= THE TASK =
Every record below should be transcribed exactly. Omit the images.

(Stored data)
⁂

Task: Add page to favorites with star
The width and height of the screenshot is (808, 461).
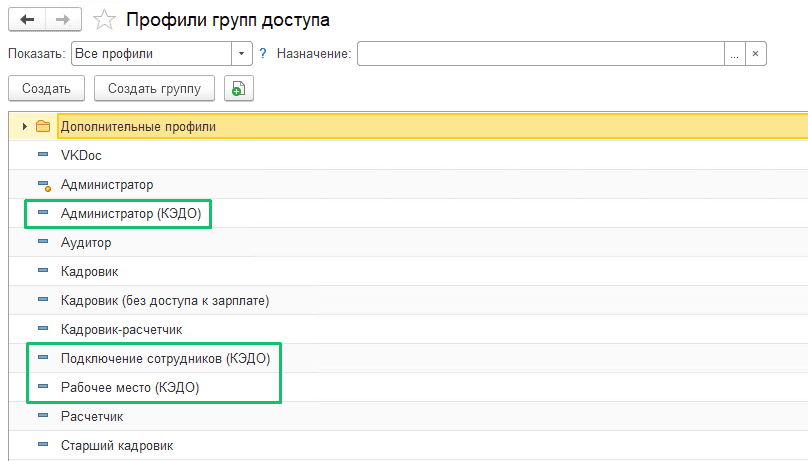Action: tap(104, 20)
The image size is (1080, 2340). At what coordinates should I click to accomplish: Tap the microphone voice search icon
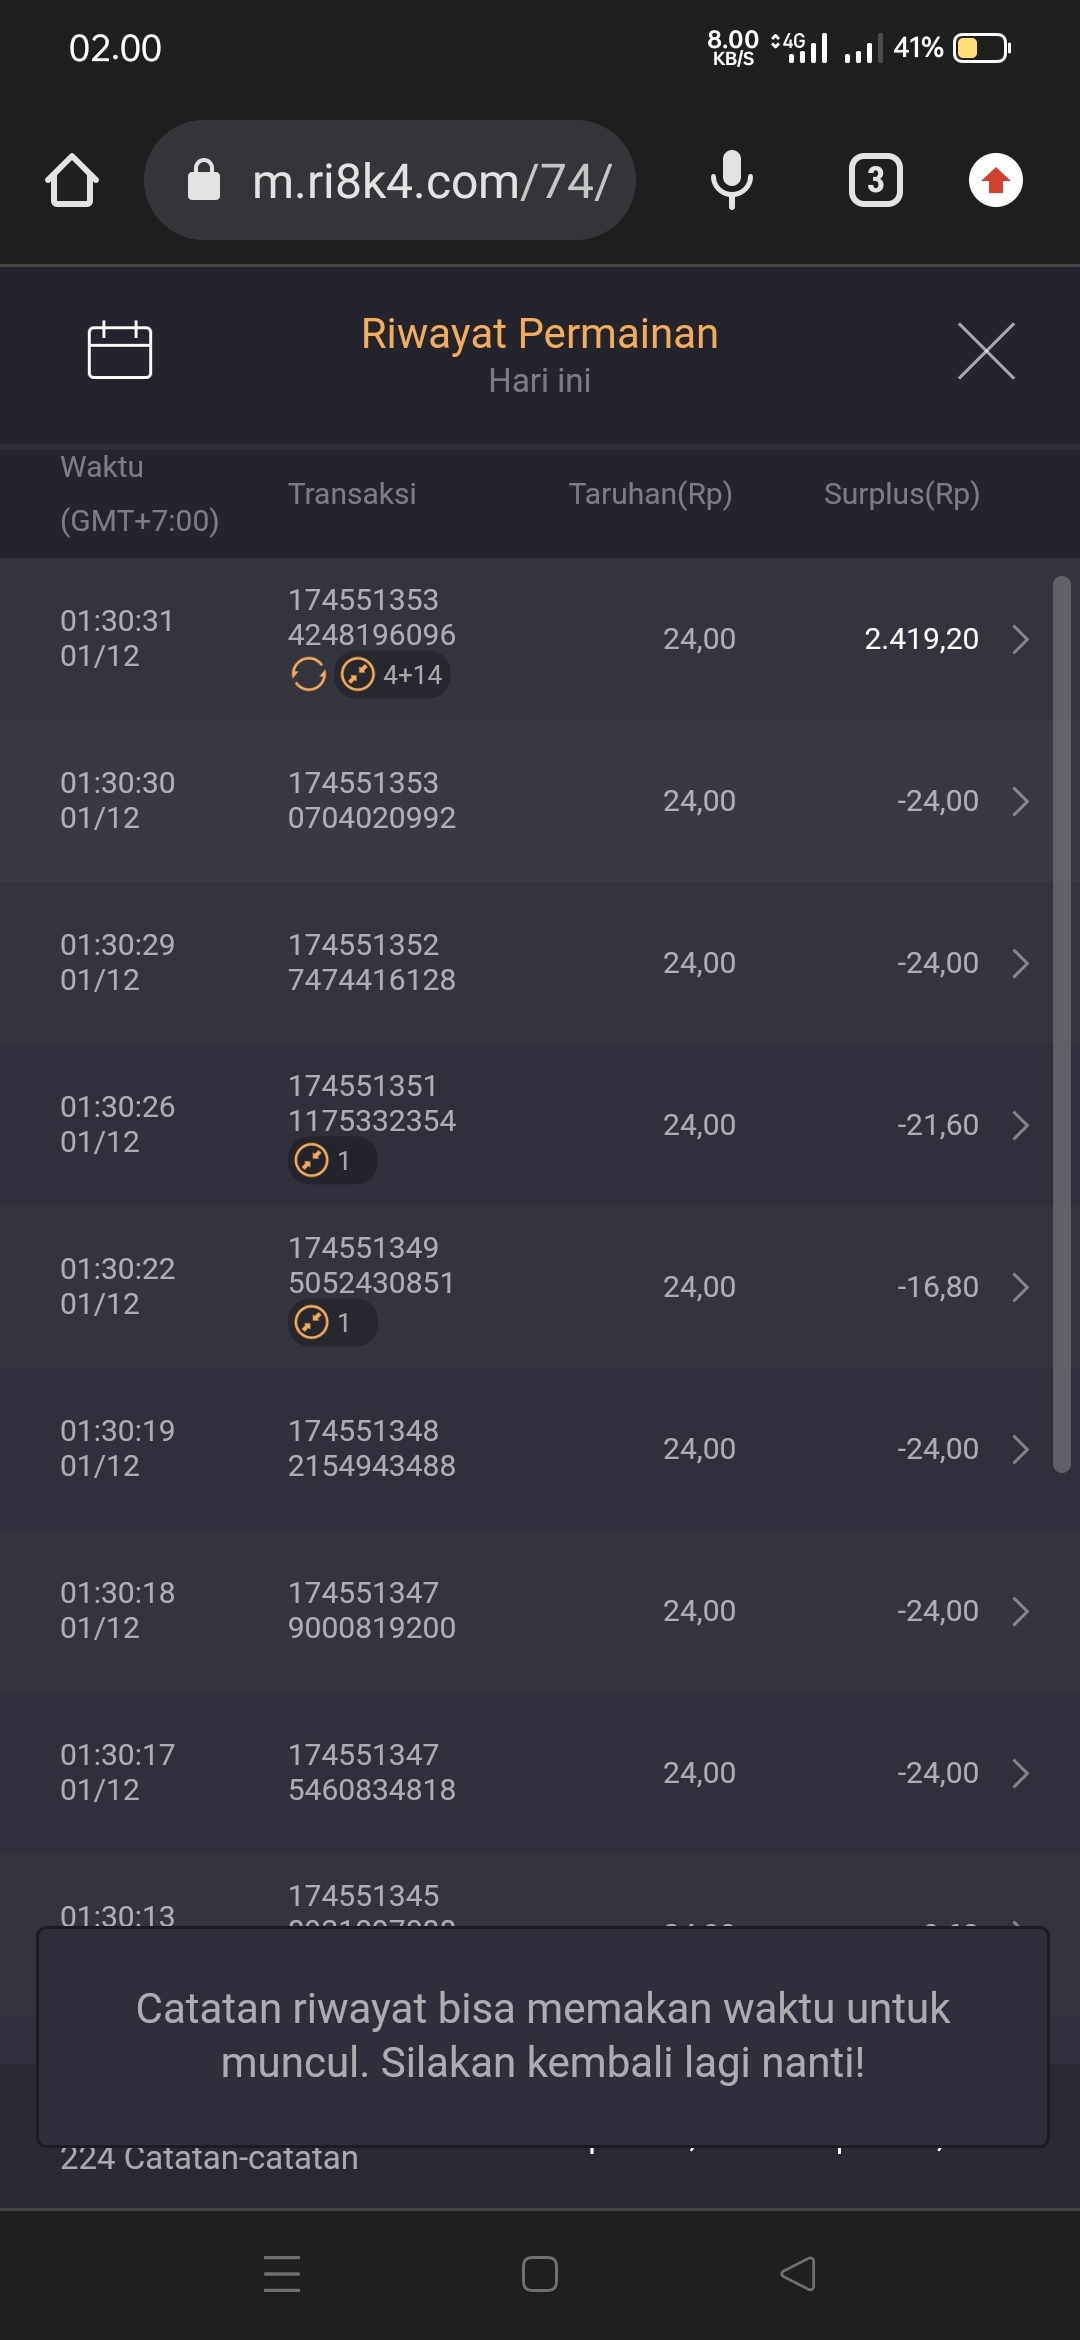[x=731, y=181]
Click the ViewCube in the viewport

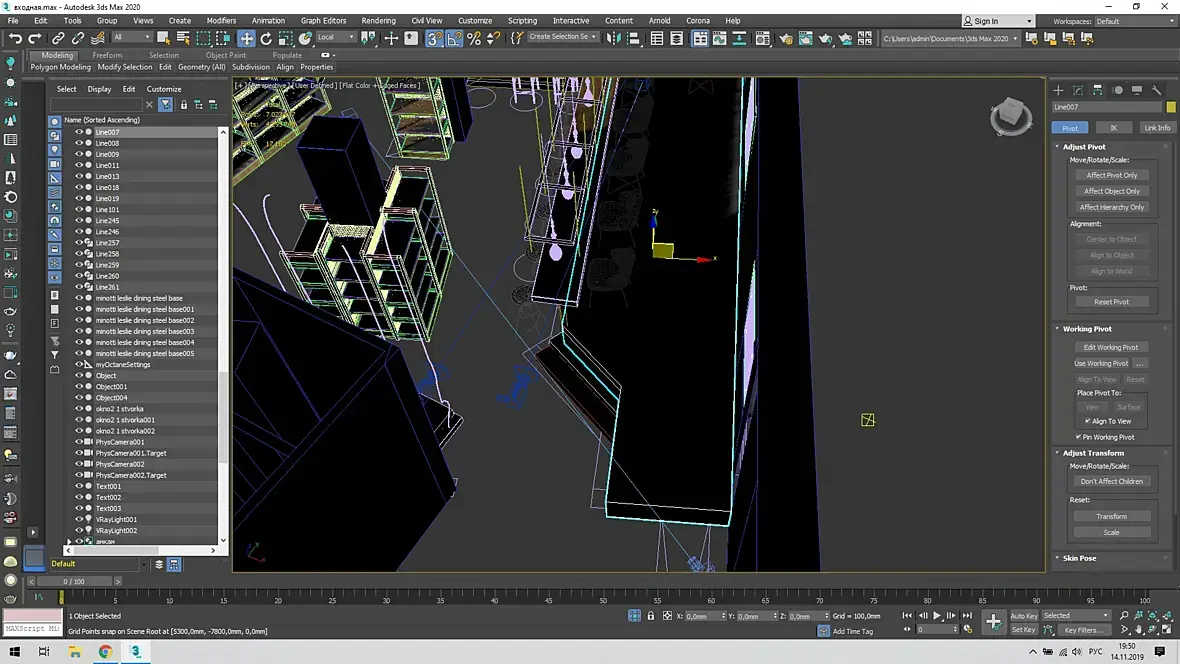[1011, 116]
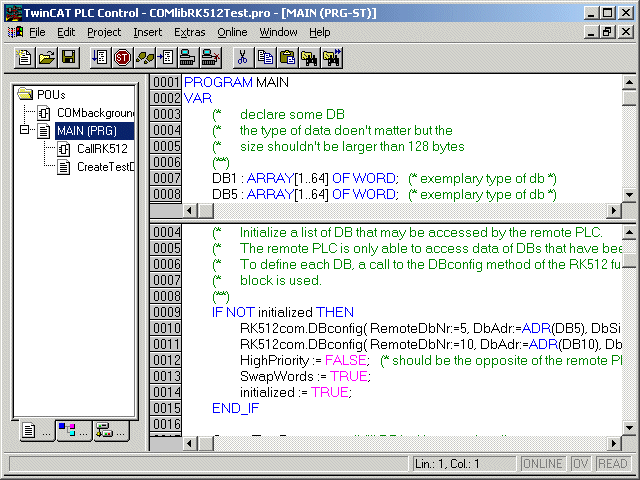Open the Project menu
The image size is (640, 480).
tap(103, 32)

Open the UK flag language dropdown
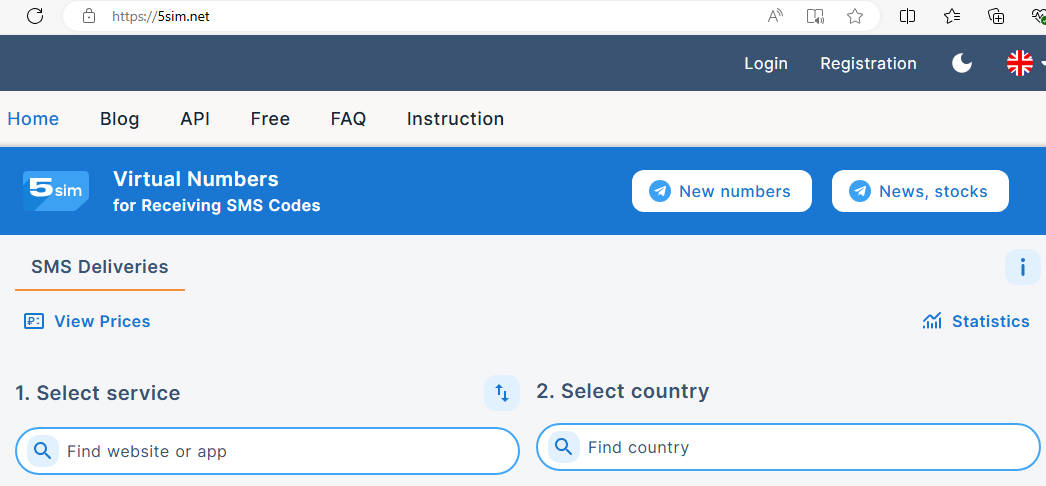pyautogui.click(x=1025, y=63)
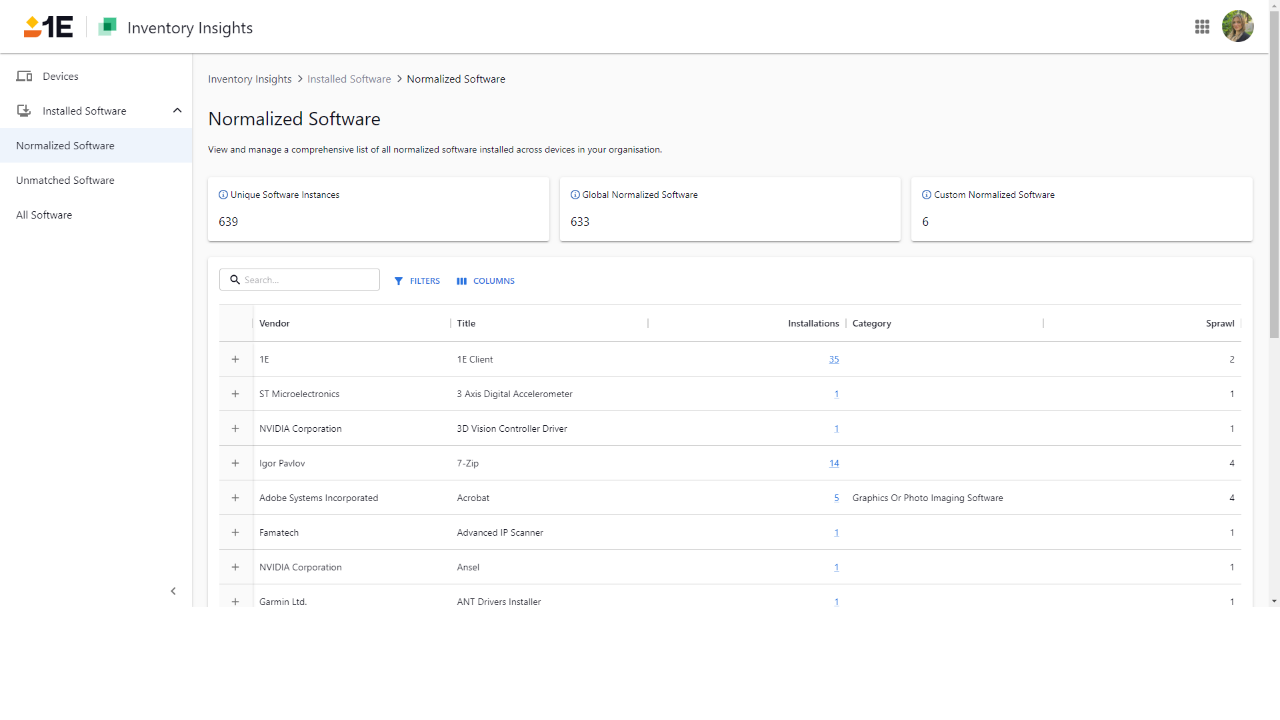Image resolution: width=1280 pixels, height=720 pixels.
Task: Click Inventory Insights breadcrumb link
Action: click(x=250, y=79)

⁂

= COMPLETED TASK =
Task: Add page to favorites with star
The width and height of the screenshot is (808, 461).
Action: tap(104, 20)
The image size is (1080, 2340). At what coordinates should I click to accomplish: Tap the microphone voice search icon
[x=731, y=181]
Click the ViewCube in the viewport

[1011, 116]
Open the Project menu
The image size is (640, 480).
tap(103, 32)

Open the UK flag language dropdown
pyautogui.click(x=1025, y=63)
Image resolution: width=1280 pixels, height=720 pixels.
Task: Click Inventory Insights breadcrumb link
Action: click(x=250, y=79)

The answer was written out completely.